Sinpro Macaé e Região exige imunização de toda a população antes do retorno das aulas presenciais

Foto: Divulgação

Não é incomum ouvir que os professores passaram o ano de 2020 recebendo sem trabalhar. Um grande equívoco, segundo o Sindicato dos Professores de Macaé e Região, que aderiu a campanha “Volta às aulas presenciais só com a vacina”. O debate é para pressionar os governos a fazer com que o Decreto 47.454/2021, que classifica a educação como atividade essencial, coloque os professores como grupo prioritário para a imunização contra a Covid-19. O texto não aponta uma política de segurança sanitária para essa retomada no momento.

O entendimento do Sindicato é que se o Decreto coloca a educação como essencial, a comunidade escolar, então, se ficará na linha de frente, se suas vidas todos os dias. Logo, que sejam todos imunizados como grupo prioritário. Mas não é o que acontece com os municípios que ainda não conseguiram vacinar todos os profissionais de saúde e idosos.

A pressão para o retorno das aulas, seja híbrida (parcial) ou totalitária tem tido consequências perversas, como o caso de duas escolas particulares de Campinas que precisaram suspender as atividades presenciais por causa de um surto de Coronavírus. Segundo o site G1, “de acordo com a instituição, os primeiros casos começaram a ser confirmados no dia 20 de janeiro e, até o momento, um aluno testou positivo e outros seis apresentaram sintomas da doença”. O portal ainda diz que, em nota, a escola também disse ter registrado alguns casos entre os funcionários e foi orientada pela Vigilância Epidemiológica, que considera dois casos já um surto, a suspender temporariamente as aulas presenciais, quebrando assim o ciclo de contágio.

É para não acontecer o episódio de Campinas que o Sindicato está se posicionando e promovendo ações em prol da vida.
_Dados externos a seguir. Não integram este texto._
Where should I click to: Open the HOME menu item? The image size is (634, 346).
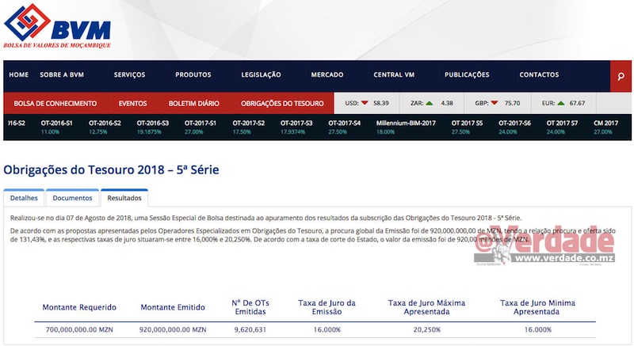(18, 75)
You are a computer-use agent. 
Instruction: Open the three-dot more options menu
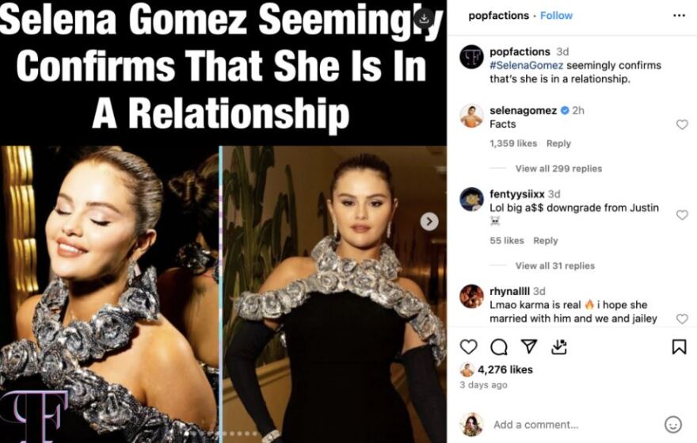point(679,15)
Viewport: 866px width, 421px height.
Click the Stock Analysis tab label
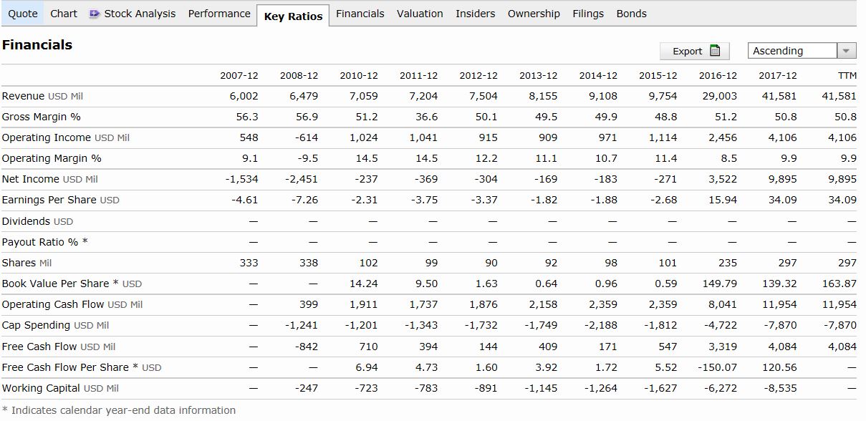pyautogui.click(x=140, y=14)
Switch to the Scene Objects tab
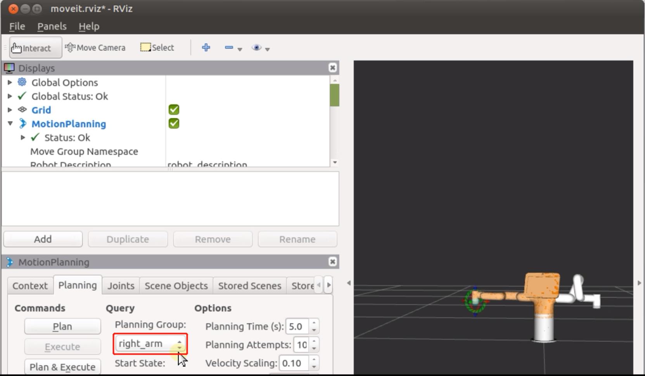The width and height of the screenshot is (645, 376). [x=176, y=286]
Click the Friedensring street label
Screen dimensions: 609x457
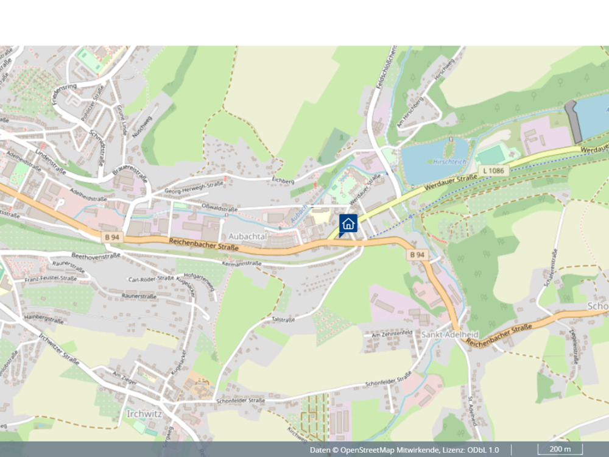pos(64,94)
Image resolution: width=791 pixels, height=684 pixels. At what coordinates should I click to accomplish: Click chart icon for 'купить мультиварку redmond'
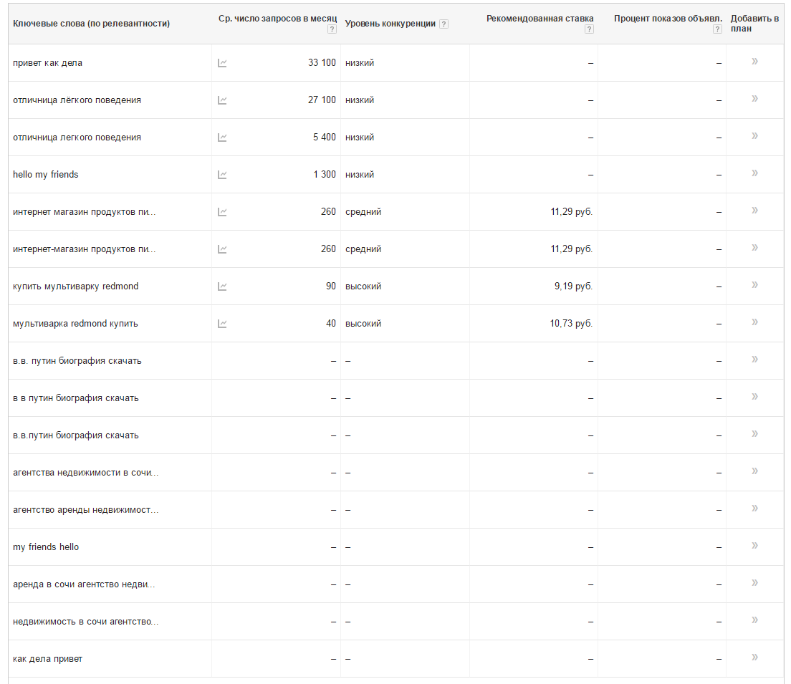222,286
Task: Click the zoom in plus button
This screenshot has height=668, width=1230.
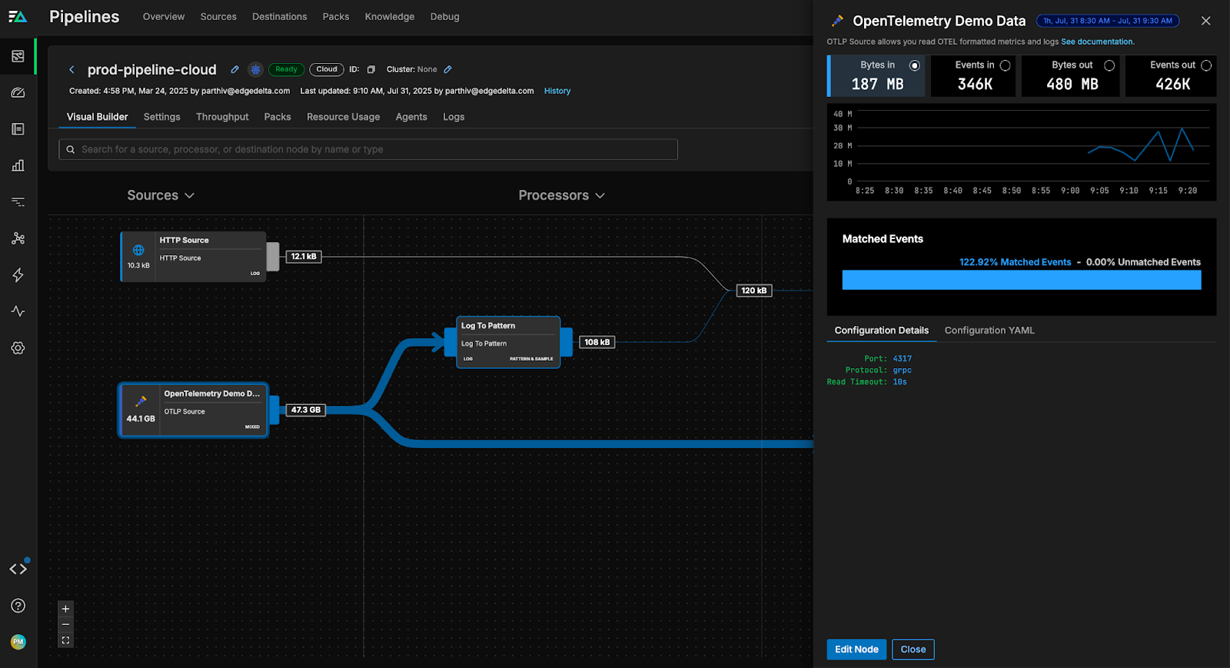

A pressão se passa mais uma vez, segundo o Sinpro Macaé, pela economicidade que pela preocupação com o desenvolvimento educacional dos alunos, colocando o lucro acima da vida.

O Sindicato dos Professores de Macaé e Região se posiciona contra o retorno às aulas presenciais sem que a pandemia esteja controlada, com docentes e toda comunidade escolar devidamente vacinados. A instituição se baseia em orientações sobre as principais instituições científicas do Brasil e do Mundo, que apontam a única saída para o fim da pandemia: a vacinação para toda população.

O Sinpro Macaé exige que o retorno das aulas presenciais aconteça com a mais rígida norma de segurança sanitária e de proteção à vida para todos os trabalhadores da educação. Entre elas: vacina para todos e todas profissionais da educação e para a população; Retorno às aulas de forma segura, ou seja, com imunização total de toda comunidade, aferição de temperatura, obrigatoriedade do uso de máscaras, higienização regular das mãos com álcool em gel e distanciamento social; Respeito e preservação dos direitos trabalhistas; Valorização e respeito aos profissionais da educação e seu trabalho pedagógico.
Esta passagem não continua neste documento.